──────── Dataset rows
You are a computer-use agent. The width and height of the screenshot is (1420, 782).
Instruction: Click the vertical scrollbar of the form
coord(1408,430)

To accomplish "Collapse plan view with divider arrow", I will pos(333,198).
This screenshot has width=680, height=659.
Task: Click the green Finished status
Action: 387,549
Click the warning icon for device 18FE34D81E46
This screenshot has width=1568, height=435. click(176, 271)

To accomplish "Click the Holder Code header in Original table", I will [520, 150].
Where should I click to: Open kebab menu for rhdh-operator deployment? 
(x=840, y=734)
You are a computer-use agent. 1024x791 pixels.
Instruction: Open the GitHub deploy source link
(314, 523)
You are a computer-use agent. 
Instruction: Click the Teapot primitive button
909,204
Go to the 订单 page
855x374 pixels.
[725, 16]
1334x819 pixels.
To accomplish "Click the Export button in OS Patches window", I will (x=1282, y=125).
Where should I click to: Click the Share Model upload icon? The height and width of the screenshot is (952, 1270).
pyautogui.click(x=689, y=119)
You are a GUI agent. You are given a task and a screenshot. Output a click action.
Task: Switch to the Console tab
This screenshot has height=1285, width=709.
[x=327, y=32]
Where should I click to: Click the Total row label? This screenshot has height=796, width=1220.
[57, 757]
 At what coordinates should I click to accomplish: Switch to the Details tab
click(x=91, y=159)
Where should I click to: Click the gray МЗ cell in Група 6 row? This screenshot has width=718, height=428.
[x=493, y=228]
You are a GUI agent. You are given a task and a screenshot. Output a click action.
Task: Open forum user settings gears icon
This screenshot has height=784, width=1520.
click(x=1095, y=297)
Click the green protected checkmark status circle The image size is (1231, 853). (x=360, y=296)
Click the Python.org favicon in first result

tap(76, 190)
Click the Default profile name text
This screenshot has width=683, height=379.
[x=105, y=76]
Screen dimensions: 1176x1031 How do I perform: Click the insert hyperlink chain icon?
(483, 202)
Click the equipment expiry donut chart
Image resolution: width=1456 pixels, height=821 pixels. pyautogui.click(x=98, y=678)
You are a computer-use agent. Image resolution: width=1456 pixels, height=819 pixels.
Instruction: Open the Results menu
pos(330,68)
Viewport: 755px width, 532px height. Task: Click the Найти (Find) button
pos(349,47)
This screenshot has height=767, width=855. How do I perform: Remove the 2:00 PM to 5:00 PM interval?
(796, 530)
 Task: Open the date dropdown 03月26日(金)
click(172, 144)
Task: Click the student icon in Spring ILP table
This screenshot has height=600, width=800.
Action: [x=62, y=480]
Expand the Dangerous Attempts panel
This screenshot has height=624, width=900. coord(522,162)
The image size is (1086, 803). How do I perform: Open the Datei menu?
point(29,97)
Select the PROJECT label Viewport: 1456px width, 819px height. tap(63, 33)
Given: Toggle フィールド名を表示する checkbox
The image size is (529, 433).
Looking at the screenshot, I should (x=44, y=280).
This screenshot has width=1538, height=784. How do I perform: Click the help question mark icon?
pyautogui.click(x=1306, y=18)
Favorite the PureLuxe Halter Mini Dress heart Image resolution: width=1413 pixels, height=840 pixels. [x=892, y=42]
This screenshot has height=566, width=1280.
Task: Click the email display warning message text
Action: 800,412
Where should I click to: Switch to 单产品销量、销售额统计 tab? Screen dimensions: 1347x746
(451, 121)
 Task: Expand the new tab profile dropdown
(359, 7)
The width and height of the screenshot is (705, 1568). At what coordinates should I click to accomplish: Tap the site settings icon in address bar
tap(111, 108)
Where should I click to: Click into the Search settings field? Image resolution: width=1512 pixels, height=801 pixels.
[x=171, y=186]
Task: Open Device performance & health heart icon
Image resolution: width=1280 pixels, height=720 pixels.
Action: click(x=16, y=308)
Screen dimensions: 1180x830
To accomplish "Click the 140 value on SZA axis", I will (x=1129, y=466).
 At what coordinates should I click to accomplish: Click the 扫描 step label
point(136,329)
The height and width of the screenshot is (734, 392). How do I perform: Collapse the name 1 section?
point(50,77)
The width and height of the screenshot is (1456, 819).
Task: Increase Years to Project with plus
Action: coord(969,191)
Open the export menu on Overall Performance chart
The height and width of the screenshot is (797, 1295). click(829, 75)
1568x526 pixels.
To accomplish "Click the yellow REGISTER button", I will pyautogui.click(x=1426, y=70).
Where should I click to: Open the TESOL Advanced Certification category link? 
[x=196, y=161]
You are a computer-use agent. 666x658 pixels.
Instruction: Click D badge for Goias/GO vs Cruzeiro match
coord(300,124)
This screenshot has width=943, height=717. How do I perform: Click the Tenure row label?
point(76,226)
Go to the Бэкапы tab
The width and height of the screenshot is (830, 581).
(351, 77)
────────────────
## Task to complete
Reproduce the lines above word for word, beginning with the line that contains "Click the equipment expiry donut chart" and continuing through the line that contains "pos(349,47)", with both of those lines included.

## Correct response
Click the equipment expiry donut chart
Image resolution: width=1456 pixels, height=821 pixels. pyautogui.click(x=98, y=678)
You are a computer-use agent. Image resolution: width=1456 pixels, height=819 pixels.
Instruction: Open the Results menu
pos(330,68)
Viewport: 755px width, 532px height. Task: Click the Найти (Find) button
pos(349,47)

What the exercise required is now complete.